Even though tears well in her eyes, and I feel a little raw and a lot vulnerable, this is where I want to be right now.

She’s nestled down in her blankets, her hair splayed against her pillows. She looks cozy and warm, and something about it pulls at me.

“My turn,” I say. “Do you mind if I stay here tonight?”

She grins. “I hoped you would.”

I hop up and turn off the light. Then I climb into bed with her.

And just like we’ve done it before, she curls up against me and falls asleep.

Sixteen

Larissa

My eyes struggle to open.

The sun is bright. Too bright.

I stretch my arms over my head and twist my body to help me wake up. The haze in my head is real. The stream of jumbled images and memories makes it difficult to determine what is real and what is fiction.

I nestle down in my blankets again, cocooning myself in the soft folds of fabric. As soon as I start to drift back into a blissful sleep, I get a whiff of a man’s cologne.

Hollis.

My heart spins to life.

He was here. He is here.

Oh, my god.

Thoughts of rooftop sex and dancing to “Holy” by Justin Bieber flood through my brain.

I sit up in bed. It’s a clumsy, still-half-asleep motion. It’s not pretty.

I pray Hollis isn’t watching.

He’s not.

He’s gone.

All that’s left is the scent of his leathery cologne.

Images replay through my mind on a never-ending spool. His boyish grin while I lured him to the dance floor last night by the end of his tie. The embarrassment in his cheeks when I did my best Britney impression and serenaded him with my rendition of “Make Me” on the dance floor. The way his laughter sounded so light and easy as he did the Dougie with my mom and me—a dance we learned years ago after having a couple too many mimosas with Coy on vacation in Los Angeles.
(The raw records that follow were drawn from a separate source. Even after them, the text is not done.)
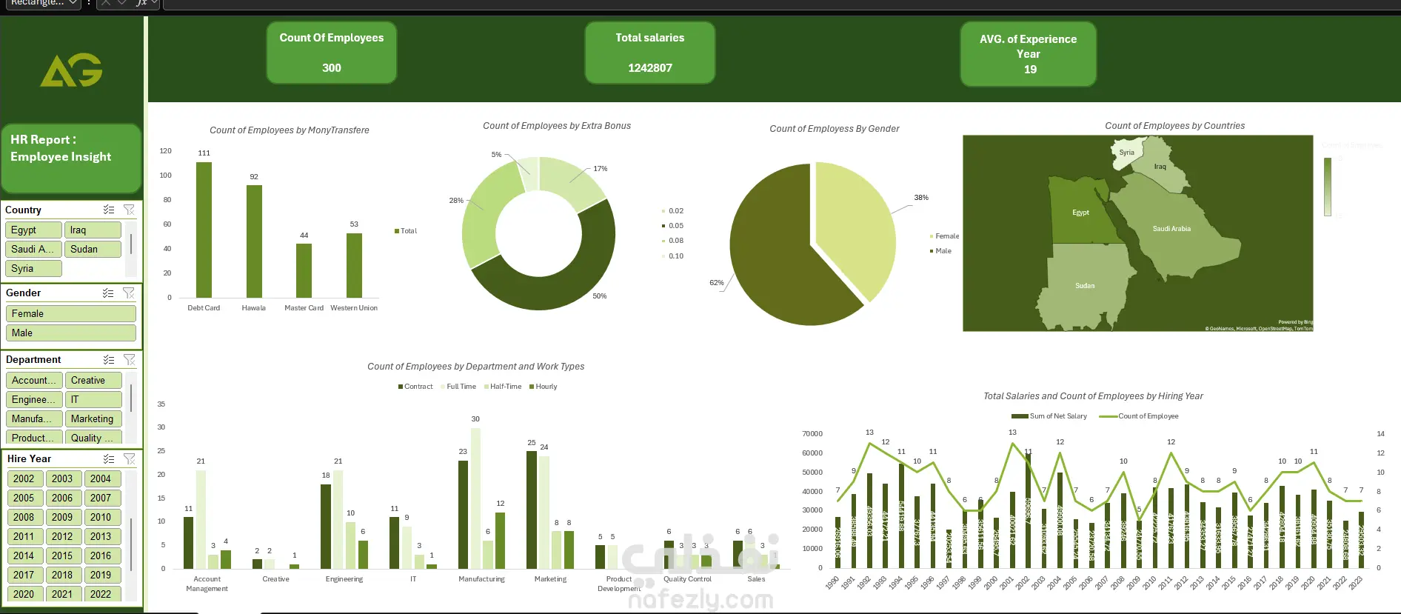
Task: Click the Hire Year slicer scrollbar
Action: coord(131,544)
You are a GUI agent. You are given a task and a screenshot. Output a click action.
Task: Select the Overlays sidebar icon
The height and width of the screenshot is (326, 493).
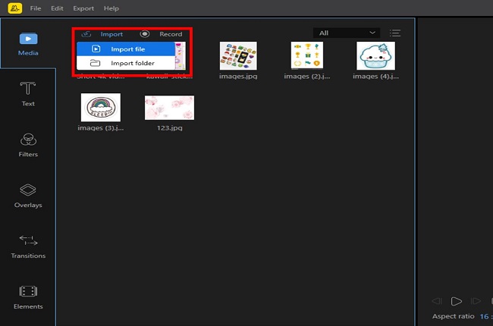coord(28,196)
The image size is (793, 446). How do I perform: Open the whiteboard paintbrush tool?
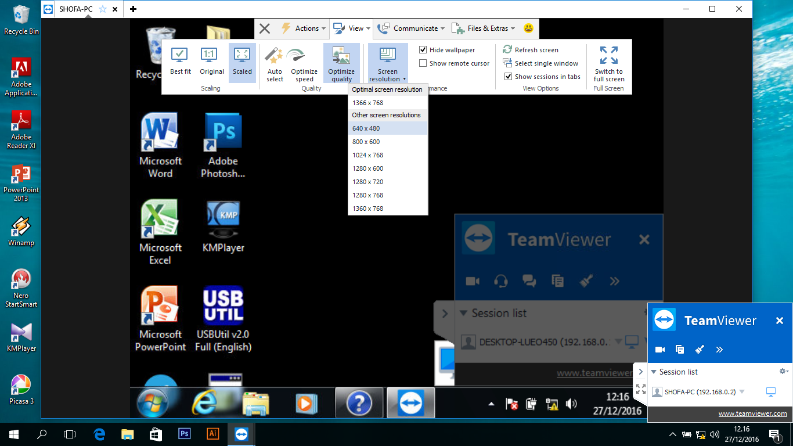[x=586, y=281]
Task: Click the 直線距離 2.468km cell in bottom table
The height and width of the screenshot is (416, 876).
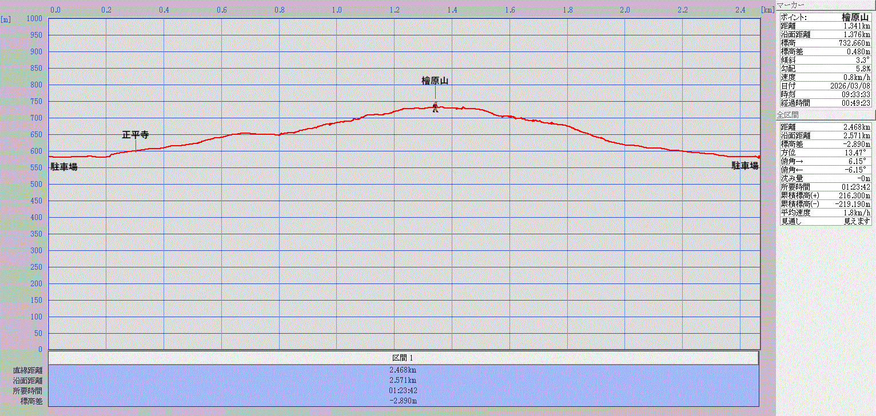Action: [403, 370]
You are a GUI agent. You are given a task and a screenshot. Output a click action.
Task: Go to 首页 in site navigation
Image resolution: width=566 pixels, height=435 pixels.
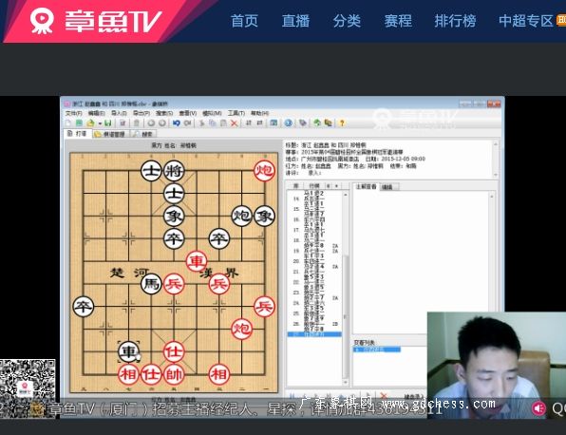tap(244, 21)
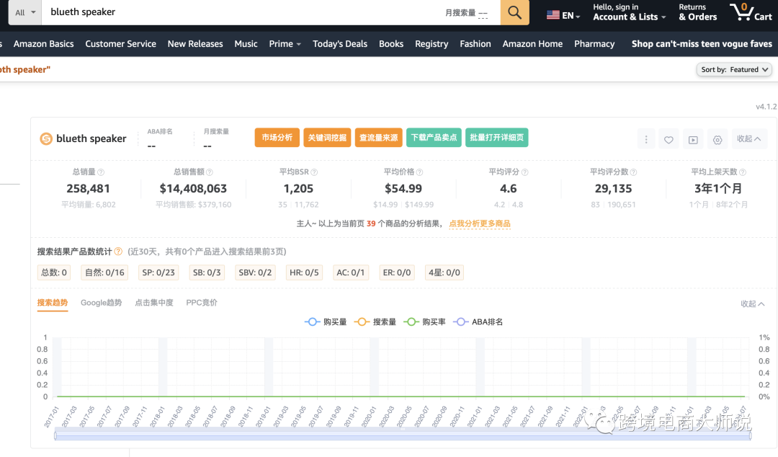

My head sends a shot of pain behind my eyes, and I wince. I vaguely remember drinking a delicious red wine. How many glasses did I drink?
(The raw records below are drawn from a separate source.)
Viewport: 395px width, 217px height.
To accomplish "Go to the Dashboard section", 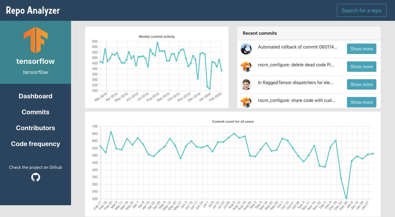I will tap(35, 96).
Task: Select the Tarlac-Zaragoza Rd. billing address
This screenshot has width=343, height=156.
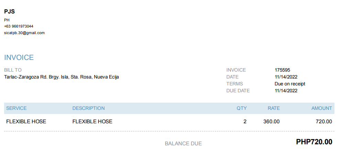Action: coord(62,77)
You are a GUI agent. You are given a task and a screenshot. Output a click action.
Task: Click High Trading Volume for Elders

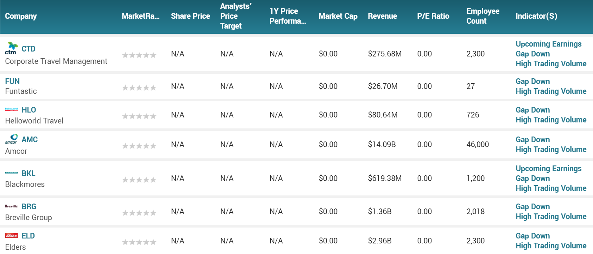click(551, 246)
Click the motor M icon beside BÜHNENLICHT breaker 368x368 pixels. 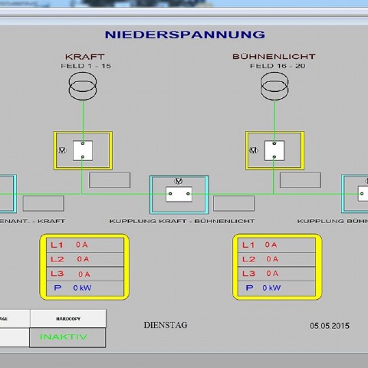coord(254,150)
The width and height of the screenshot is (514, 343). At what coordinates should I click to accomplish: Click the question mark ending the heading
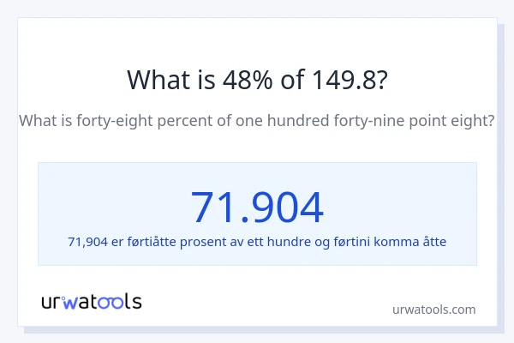pos(380,80)
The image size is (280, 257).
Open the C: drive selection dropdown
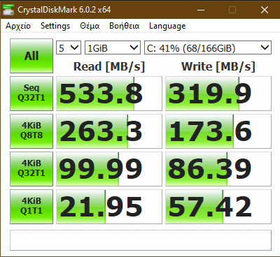tap(208, 47)
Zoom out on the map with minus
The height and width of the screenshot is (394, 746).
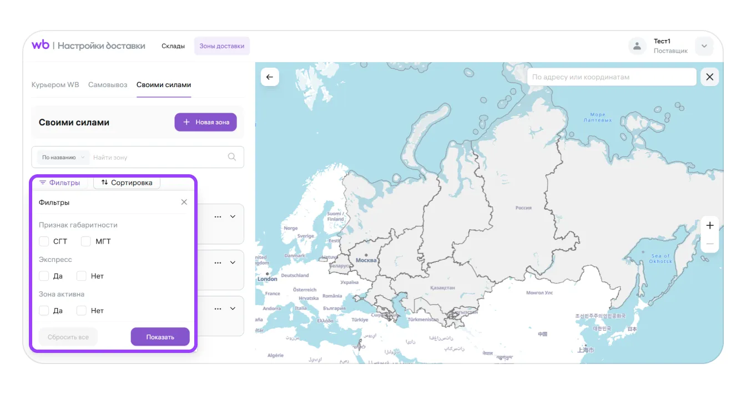709,244
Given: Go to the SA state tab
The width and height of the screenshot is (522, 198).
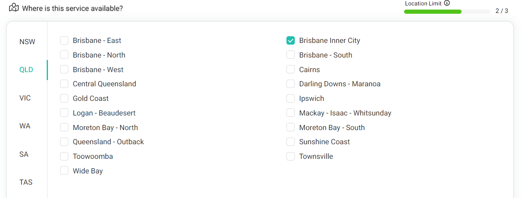Looking at the screenshot, I should 24,154.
I pull the blankets back and find a solitary white wrapper from a Ding Dong. My laughter is loud. I wince again, the sudden movement causing a shooting pain to rip across my forehead this time.

I climb out of bed and grab my robe. As I wrap myself up, I notice the chair I usually sit in is turned around and facing the window. There’s a pencil sitting on the table beside it that’s not usually there.

Furrowing my brow, I turn around and head to the hallway.

The house is eerily quiet, without a sign of Hollis at all. I peek into the living room as I pass, thinking maybe he felt weird sleeping with me or something and ended up on the couch—but nope.

I enter the kitchen and find no evidence of him in here either.

Leaning against the counter, I try to put all the pieces together and fill in the blanks.

I remember the wrapper in my bed and then remember him laying against my pillows with one of those little cakes in his hand. A bit of chocolate was on the corner of his mouth as he told me the story about his mom.

My heart sinks to my toes.

He’s so much more burned, as he said, than I ever imagined. I figured he fought with his mom a lot, or she ran off the love of his life. Never in a million years did I imagine the pain she put him through.